> [STATED GOAL]
Repeat the following records line for line, without changing anything.

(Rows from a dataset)
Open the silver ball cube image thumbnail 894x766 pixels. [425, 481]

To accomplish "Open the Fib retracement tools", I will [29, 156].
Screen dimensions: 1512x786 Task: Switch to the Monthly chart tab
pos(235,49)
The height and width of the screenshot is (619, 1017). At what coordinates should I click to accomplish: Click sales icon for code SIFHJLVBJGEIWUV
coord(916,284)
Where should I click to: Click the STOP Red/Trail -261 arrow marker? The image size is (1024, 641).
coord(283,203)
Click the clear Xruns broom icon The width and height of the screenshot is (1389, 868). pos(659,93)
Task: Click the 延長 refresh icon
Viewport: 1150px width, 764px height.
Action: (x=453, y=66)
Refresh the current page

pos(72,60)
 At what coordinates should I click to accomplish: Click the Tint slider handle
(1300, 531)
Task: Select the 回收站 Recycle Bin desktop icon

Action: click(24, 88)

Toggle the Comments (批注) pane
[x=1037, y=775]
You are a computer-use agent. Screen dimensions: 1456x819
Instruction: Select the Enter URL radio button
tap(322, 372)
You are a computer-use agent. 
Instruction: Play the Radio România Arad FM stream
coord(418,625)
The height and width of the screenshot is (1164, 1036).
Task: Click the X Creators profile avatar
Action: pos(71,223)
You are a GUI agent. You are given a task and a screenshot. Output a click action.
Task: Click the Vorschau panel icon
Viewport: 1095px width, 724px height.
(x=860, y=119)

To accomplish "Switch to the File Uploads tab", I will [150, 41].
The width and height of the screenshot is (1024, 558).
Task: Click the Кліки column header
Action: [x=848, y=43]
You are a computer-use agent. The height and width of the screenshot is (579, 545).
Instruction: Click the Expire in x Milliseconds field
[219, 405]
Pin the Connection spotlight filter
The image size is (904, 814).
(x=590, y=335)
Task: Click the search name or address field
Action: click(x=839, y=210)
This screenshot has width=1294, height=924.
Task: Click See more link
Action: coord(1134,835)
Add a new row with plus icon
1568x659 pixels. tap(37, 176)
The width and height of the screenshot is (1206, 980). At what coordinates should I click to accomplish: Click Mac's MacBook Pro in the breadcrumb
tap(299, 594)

> [EXERCISE ANSWER]
Open the silver ball cube image thumbnail 894x766 pixels. [425, 481]

To accomplish "Open the Fib retracement tools", I will [29, 156].
Screen dimensions: 1512x786 Task: Switch to the Monthly chart tab
pos(235,49)
The height and width of the screenshot is (619, 1017). At what coordinates should I click to accomplish: Click sales icon for code SIFHJLVBJGEIWUV
coord(916,284)
Where should I click to: Click the STOP Red/Trail -261 arrow marker? The image size is (1024, 641).
coord(283,203)
Click the clear Xruns broom icon The width and height of the screenshot is (1389, 868). pos(659,93)
Task: Click the 延長 refresh icon
Viewport: 1150px width, 764px height.
Action: (x=453, y=66)
Refresh the current page

pos(72,60)
 At what coordinates should I click to accomplish: Click the Tint slider handle
(1300, 531)
Task: Select the 回收站 Recycle Bin desktop icon

Action: click(24, 88)

Toggle the Comments (批注) pane
[x=1037, y=775]
You are a computer-use agent. Screen dimensions: 1456x819
Instruction: Select the Enter URL radio button
tap(322, 372)
You are a computer-use agent. 
Instruction: Play the Radio România Arad FM stream
coord(418,625)
The height and width of the screenshot is (1164, 1036).
Task: Click the X Creators profile avatar
Action: pos(71,223)
You are a GUI agent. You are given a task and a screenshot. Output a click action.
Task: Click the Vorschau panel icon
Viewport: 1095px width, 724px height.
(x=860, y=119)

To accomplish "Switch to the File Uploads tab", I will [150, 41].
The width and height of the screenshot is (1024, 558).
Task: Click the Кліки column header
Action: [x=848, y=43]
You are a computer-use agent. The height and width of the screenshot is (579, 545).
Instruction: Click the Expire in x Milliseconds field
[219, 405]
Pin the Connection spotlight filter
The image size is (904, 814).
(x=590, y=335)
Task: Click the search name or address field
Action: click(x=839, y=210)
This screenshot has width=1294, height=924.
Task: Click See more link
Action: coord(1134,835)
Add a new row with plus icon
1568x659 pixels. tap(37, 176)
The width and height of the screenshot is (1206, 980). At what coordinates should I click to accomplish: Click Mac's MacBook Pro in the breadcrumb
tap(299, 594)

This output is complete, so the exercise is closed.